There’s a lot of detail and a few unruly new acronyms (ONC-ATCB for ONC-Authorized Testing and Certification Body) to sort through in the 184-page Certification Notice of Proposed Rulemaking released March 2 by the Office of the National Coordinator.

As the ONC admits, it is forced by the Medicare incentive timetable into a slightly awkward two-step process in which it would establish a temporary certification program so that testing can begin this year. That program will be followed by a permanent program that would separate the responsibilities for performing testing and certification, introduce accreditation requirements, and would include the potential for certifying other types of health information technology besides EHRs.

On the one hand, the proposal seems to be pretty much what people expected based on recommendations of the Health IT Policy Committee, and many industry observers have applauded the shift in focus from certifying software feature lists to how the technology is actually deployed.

Edmund Billings, MD, chief medical officer and executive vice president of product at open source EHR vendor Medsphere Systems Corp., wrote about this change in emphasis last November in a piece in For the Record magazine. “In a shift away from the CCHIT’s previous focus on comprehensive feature function criteria, the revamped EHR certification standards will be relatively simple,” he wrote. “This time, there will be no focus on vendor-locking features. Instead, the committee will place an emphasis on desired uses and results—more practical for clinical purposes—and work on security, privacy, and interoperability issues.”

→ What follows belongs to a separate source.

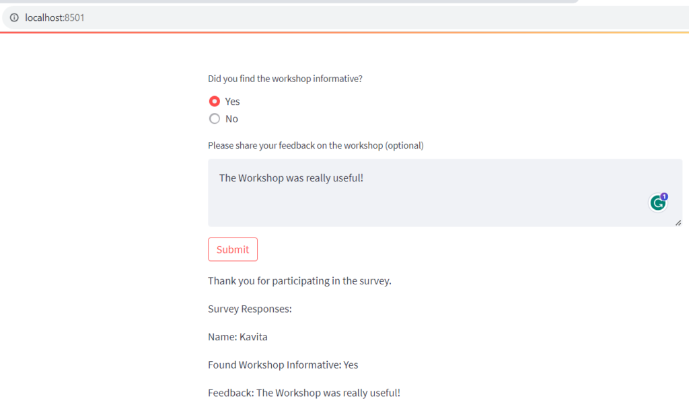This screenshot has height=419, width=689.
Task: Select the localhost:8501 URL text
Action: (x=53, y=17)
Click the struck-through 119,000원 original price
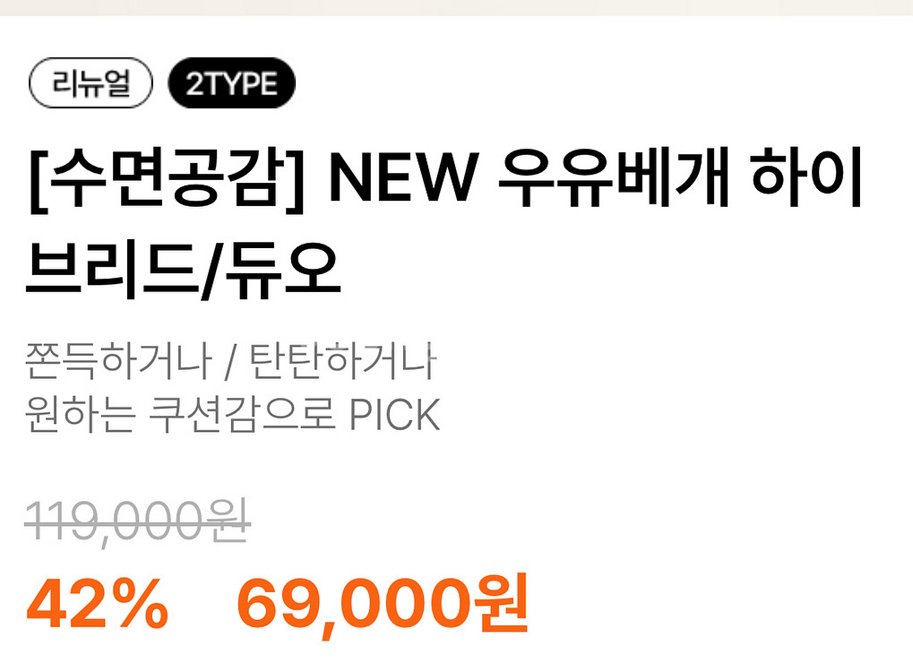This screenshot has height=672, width=913. (x=137, y=521)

CCHIT will continue as a certifying body, but it is expected to be only one of several such entities, with NIST overseeing standards development. One question is how many organizations will apply to be certification bodies. How many are needed? ONC states that it anticipates only three applicants under the temporary certification program.” As far as I know, only one organization other than CCHIT has announced it would apply to be a certifying body: the Texas-based Drummond Group Inc., an interoperability testing lab. ONC estimates it will have six applicants under the permanent program.

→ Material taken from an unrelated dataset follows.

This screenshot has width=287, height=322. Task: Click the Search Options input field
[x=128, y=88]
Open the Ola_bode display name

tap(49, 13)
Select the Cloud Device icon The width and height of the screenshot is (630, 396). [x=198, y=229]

Although many people applaud the new focus and ending CCHIT’s monopoly, the new certification regime may add new helpings of complexity to the plates of CIOs, who are still trying to digest the meaningful use proposals. To give just one example, the certification NPRM discusses how certification doesn’t neatly mesh with the flexibility proposed by CMS for when hospitals can begin to apply for the first stage of meaningful use:

“As proposed, eligible professionals and eligible hospitals who seek to have their first payment year begin in 2013 or 2014 would only need to meet meaningful use stage 1 requirements; however, the Certified EHR Technology they would need to use would need to meet the most recent certification criteria adopted by the Secretary, which at that time would be in support of meaningful use stage 2. As a result, should CMS finalize its proposed staggered approach for meaningful use stages, these eligible professionals and eligible hospitals would need to use “meaningful use stage 2 Certified EHR Technology” even though they would only have to meet meaningful use stage 1 metrics.”

In other words, organizations will have to shop for EHRs and modules certified by year, not by meaningful use stage, although ONC notes that “this apparent inconsistency would exist only for the years 2013 and 2014.” But recognizing that this is likely to confuse a lot of people, ONC ends this section of the NPRM with: “We request comments on ways to ensure greater clarity in the certification of Complete EHRs and EHR Modules.”

Once the Medicare and Medicaid EHR incentive program funding ends, what will motivate healthcare organizations to continue with this certification regime if they perceive it as costly or onerous? Perhaps by that time the certifications will be required not just for incentive payments but for any Medicare payments at all.